Un sale pressentiment me point. Je pose ma main sur son cou pour palper l’artère jugulaire : rien ne bat plus ! Je touche sa poitrine par acquit de conscience : rien non plus de ce côté ! Fermé pour cause de décès.
— Eh bien, tu as réalisé ton vœu, fais-je à Sauveur : tu l’auras tout de même buté. Il a dû faire une hémorragie cérébrale à la suite de ton coup de crosse. Après un passage semi-comateux, il a rendu sa belle âme à Dieu. Son papa pasteur doit être content : il aura eu le temps de regretter ses forfaits avant de crever, voire d’en expier une partie. C’est beau, c’est moral ; tu la raconteras à tes petits-enfants, plus tard.
Il est tout benêt, le Turc. Comme si, au temps de sa carambouille voiturière, on lui avait refilé une Mercedes 500 sans son moteur.
— Merde, soupire-t-il, ça finit connement. J’avais pas imaginé que les choses tourneraient de cette manière !
— Toujours l’inattendu arrive, récité-je.
— Qu’est-ce qu’on fait ? s’inquiète-t-il.
— Pendant que tu vas réciter des prières pour sa paix éternelle, moi je vais finir Mrs. Simpson, c’est l’honneur de la France qui est en jeu !
ET CE FUT LE CINQUIEME MEURTRE
Après, c’est devenu autre chose.
De tout à fait différent .
Mais que je te raconte …
On survole la Californie qu’arrose un soleil à tout casser. Carte postale, vue aérienne. Le Pacifique d’un bleu presque noir à l’horizon, le ciel d’un bleu presque blanc vers les confins. Des alignées de palmiers le long des routes, des maisons « plein-la-vue », avec des pis-cailles aux formes tarabiscotées, des buildings blancs, des autos dont les chromes luisent comme des bancs de petits poissons. Voilà la photo intégrale. T’ajoutes des plages criblées de taches de couleurs vives (les maillots de ces dames ricaines) et c’est comme si tu y étais. T’as plus qu’à virer ce que tu voudras à mon C.C.P. pour me remercier de t’avoir épargné le voyage et on sera quittes.

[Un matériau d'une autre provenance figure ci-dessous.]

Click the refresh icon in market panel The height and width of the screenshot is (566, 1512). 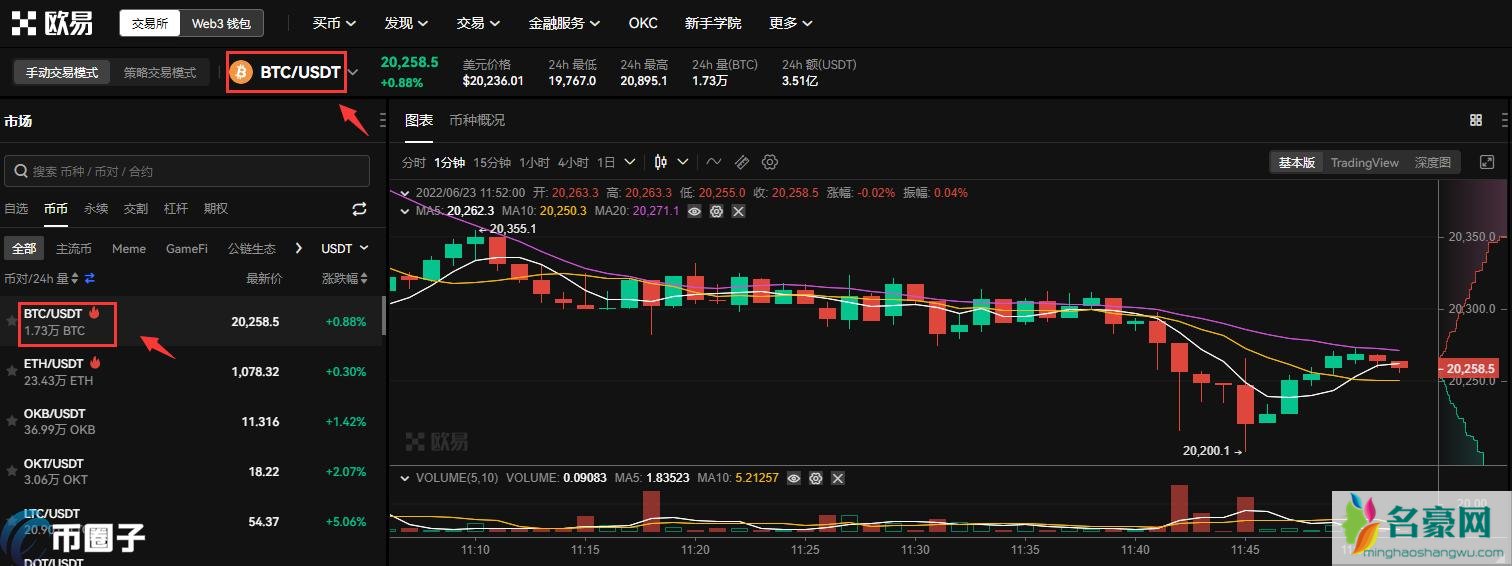point(360,209)
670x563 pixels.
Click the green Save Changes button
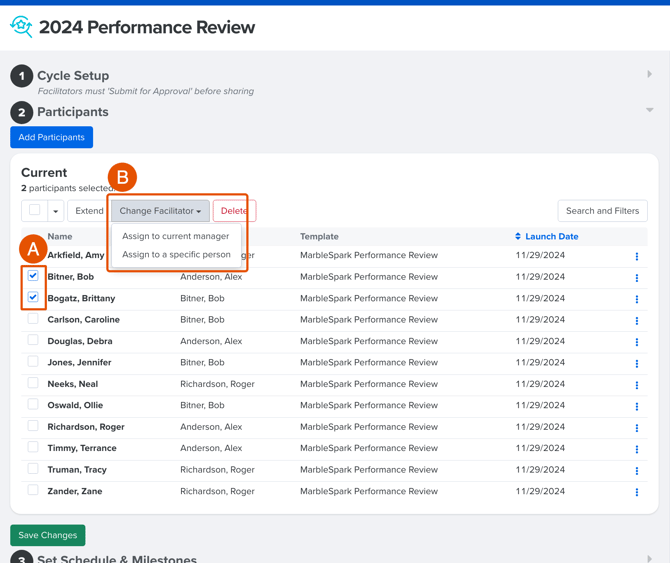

La Simpson, honnêtement, je veux pas me vanter, mais je peux te garantir qu’elle en a pris plein les baguettes. Un coup géant ! J’ai déployé toutes mes ressources et ça fait beaucoup. Elle pilote avec lassitude. Des cernes de reconnaissance sous les lampions, la viande comblée.
A un moment, sa main quitte le manche de l’hélico pour flatter le mien, comme on caresse l’encolure du gail qui vient de remporter le Prix de Diane.